The second possible condition would be that Haftar’s alliance fragments as well, removing the threat of a renewed offensive following negotiations. This could happen as a result of military reversals and local negotiations in western Libya, or if his foreign backers change course – by diversifying their Libyan clients, or in response to increased Western pressure. The United States would certainly need to play a key role in this regard, particularly to contain Russian influence. That said, the current administration will hardly pursue a predictable and consistent Libya policy.
But Italy, the United Kingdom, Germany, and other European states could also exert more influence than they have done to date – by engaging more intensively with France. French political backing for Haftar’s war clearly harms European interests. France’s European partners have rarely addressed this issue openly, and there has been little public debate about it in France. This is largely due to the discretion with which the French government has pursued its line since French weapons were found in Haftar’s Gharyan base in June 2019, briefly raising eyebrows. Opening up a debate on this policy would force the French government to explain its position. The aim should be a unified European approach towards Haftar’s foreign supporters.

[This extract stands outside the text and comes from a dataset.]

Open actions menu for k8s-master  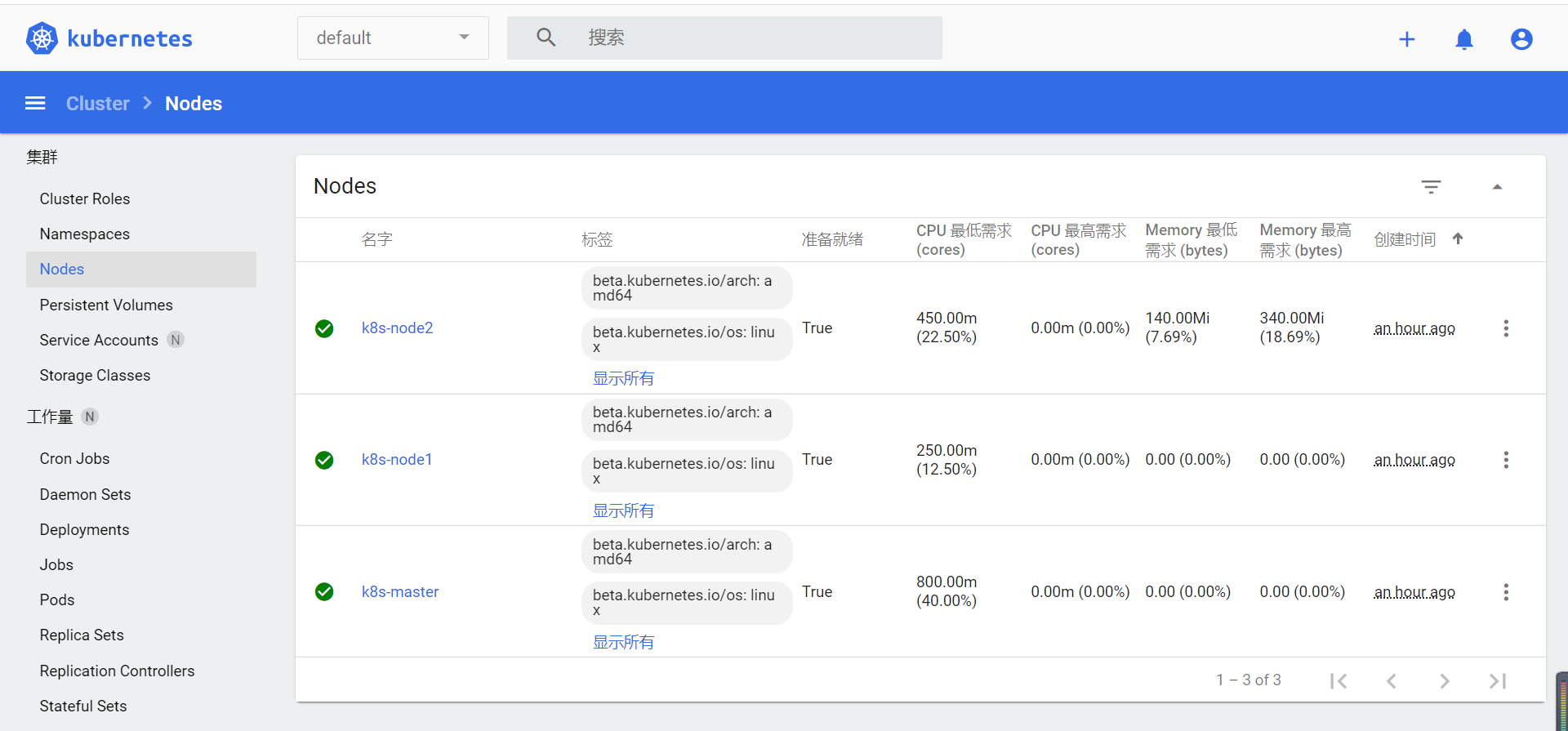pos(1505,592)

A fragmentation of Haftar’s alliance could also weaken his authority in the east and cause renewed instability there. But given that Haftar is 76 years old and reportedly ill, this is a likely scenario anyway. For now, the personality cult surrounding Haftar and the repressive apparatus run by his inner circle hold the conflicting interests in his eastern alliance together. But Haftar’s departure could at any moment provoke a scramble to fill the vacuum. Preparing the post-Haftar era would be a more sensible realpolitik than helping to empower him by watching the current war to its bitter end.
Dr. Wolfram Lacher is a Senior Associate in the Middle East and Africa Division at SWP.